Preprocessing is a critical step in the machine learning pipeline. bun-scikit provides a comprehensive set of transformers to clean, scale, and prepare your data for training.
Overview
All preprocessing transformers in bun-scikit follow a consistent API pattern:
fit(X) - Learn parameters from training data
transform(X) - Apply the transformation
fitTransform(X) - Fit and transform in one step
inverseTransform(X) - Reverse the transformation (when applicable)
Preprocessing transformers store learned parameters with a trailing underscore (e.g., mean_, scale_) to indicate they were computed during fitting.
Standard Scaling
Standardize features by removing the mean and scaling to unit variance. This is the most common preprocessing technique for many machine learning algorithms.

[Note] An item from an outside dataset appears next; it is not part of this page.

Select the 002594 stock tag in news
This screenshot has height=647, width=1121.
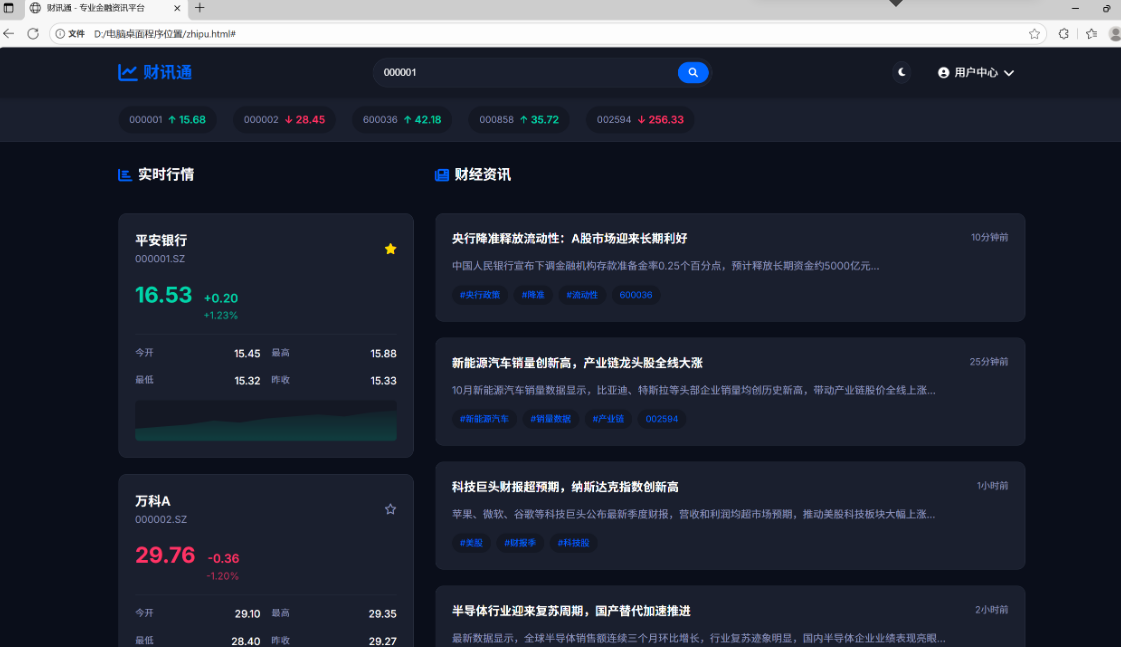pyautogui.click(x=662, y=419)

import { StandardScaler } from "bun-scikit" ;
const X = [
[ 1 , 2 ],
[ 2 , 4 ],
[ 3 , 6 ],
[ 4 , 8 ],
];
const scaler = new StandardScaler ();
const XScaled = scaler . fitTransform ( X );
console . log ( "Mean:" , scaler . mean_ );
console . log ( "Scale:" , scaler . scale_ );
How It Works
StandardScaler transforms each feature to have:
Mean = 0 : Subtracts the mean from each value
Standard deviation = 1 : Divides by the standard deviation
The transformation formula is:
X_scaled = (X - mean) / std
View Source Implementation
// Simplified from src/preprocessing/StandardScaler.ts
fit ( X : Matrix ): this {
const nSamples = X . length ;
const nFeatures = X [ 0 ]. length ;
const means = new Array ( nFeatures ). fill ( 0 );
const variances = new Array ( nFeatures ). fill ( 0 );
// Calculate means
for ( let i = 0 ; i < nSamples ; i += 1 ) {
for ( let j = 0 ; j < nFeatures ; j += 1 ) {
means [ j ] += X [ i ][ j ];
}
}
for ( let j = 0 ; j < nFeatures ; j += 1 ) {
means [ j ] /= nSamples ;
}
// Calculate standard deviations
for ( let i = 0 ; i < nSamples ; i += 1 ) {
for ( let j = 0 ; j < nFeatures ; j += 1 ) {
const diff = X [ i ][ j ] - means [ j ];
variances [ j ] += diff * diff ;
}
}
const scales = variances . map (( v ) => {
const std = Math . sqrt ( v / nSamples );
return std === 0 ? 1 : std ; // Avoid division by zero
});
this . mean_ = means ;
this . scale_ = scales ;
return this ;
}
Min-Max Scaling
Scale features to a specific range (default: [0, 1]). Useful when you need bounded values or when the algorithm is sensitive to feature magnitude.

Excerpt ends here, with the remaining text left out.